START Source text

A vaccine vial monitor (VVM) is a thermochromic label put on vials containing vaccines which gives a visual indication of whether the vaccine has been kept at a temperature which preserves its potency.  The labels were designed in response to the problem of delivering vaccines to developing countries where the cold chain is difficult to preserve, and where formerly vaccines were being rendered inactive and administered ineffectively due to their having been denatured by exposure to ambient temperature.

History
When international vaccine care standards were being designed in the 1970s, the manuals typically generalized from the needs of care for the oral polio vaccine since that was the most delicate vaccine in wide use.

In the 1970s PATH began working with the WHO to develop a system for identifying vaccines which had expired from improper storage.  In 1996 the vaccine vial monitor was first used in a vaccine project, and by the next year it was widely accepted for use on many vaccine projects.

END Source text

List every word in the vaccine vial monitor text that is written entirely in capital letters.

START Data excerpts

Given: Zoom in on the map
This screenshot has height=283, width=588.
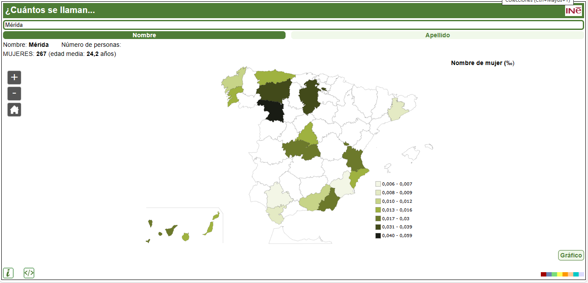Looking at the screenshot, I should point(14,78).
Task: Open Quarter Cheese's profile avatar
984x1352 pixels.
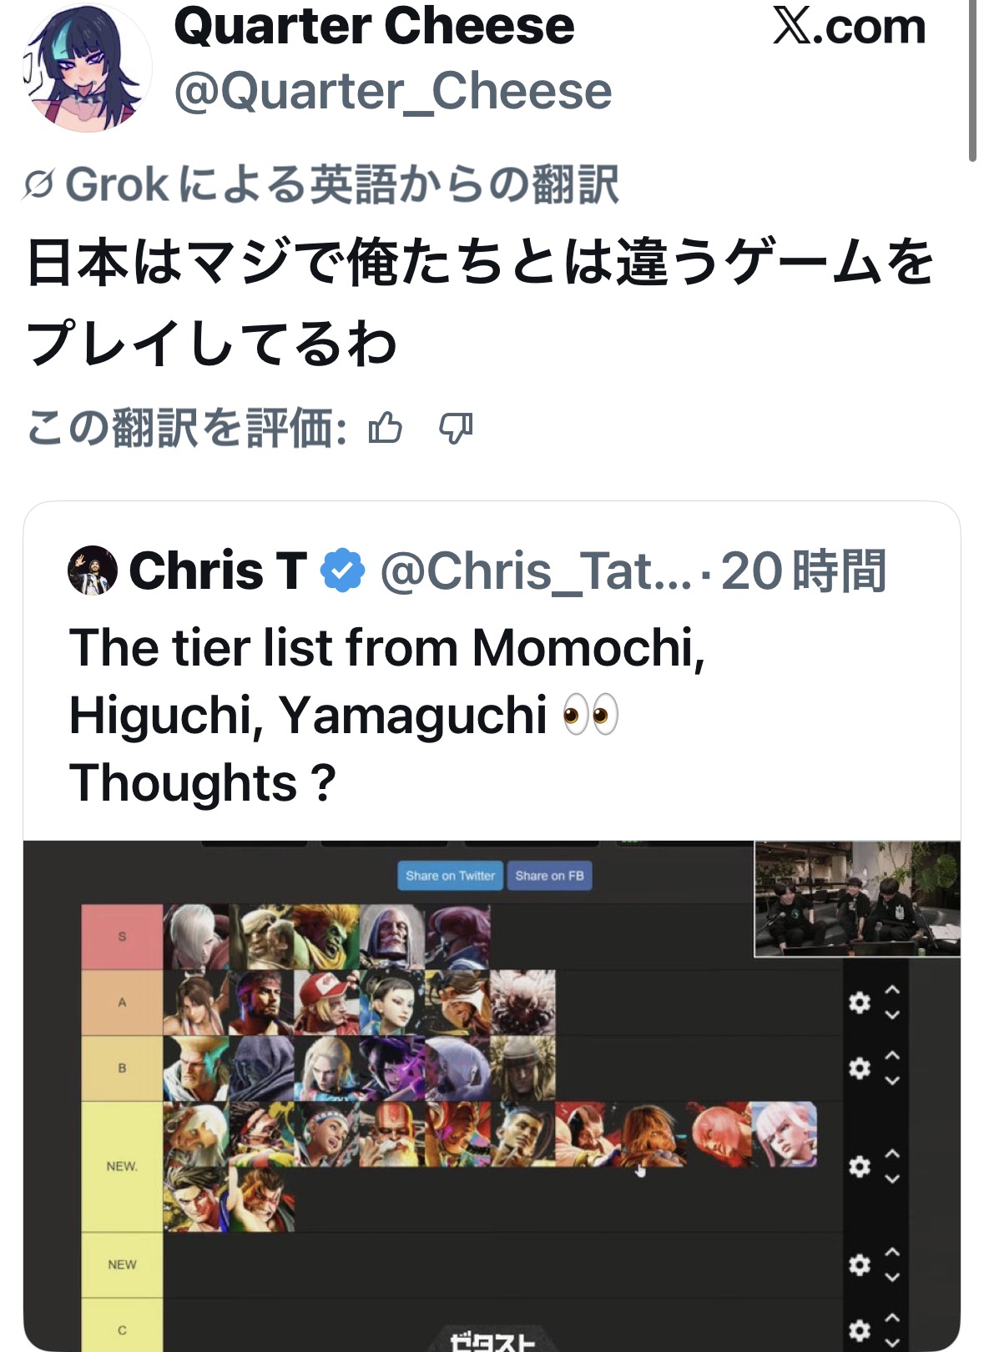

END Data excerpts
START Data excerpts

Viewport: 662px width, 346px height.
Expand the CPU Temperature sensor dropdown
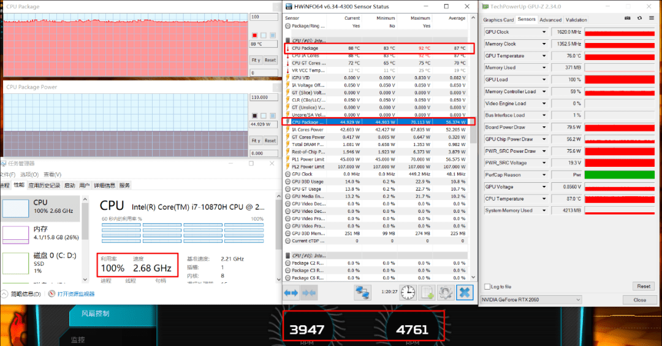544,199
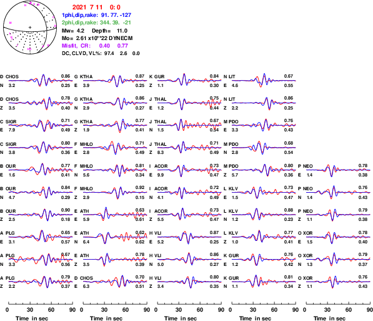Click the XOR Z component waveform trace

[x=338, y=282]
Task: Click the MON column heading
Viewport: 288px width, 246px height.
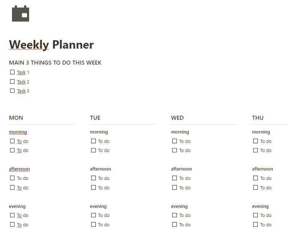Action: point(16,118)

END Data excerpts

_Exercise solution_.
VVM, PATH, WHO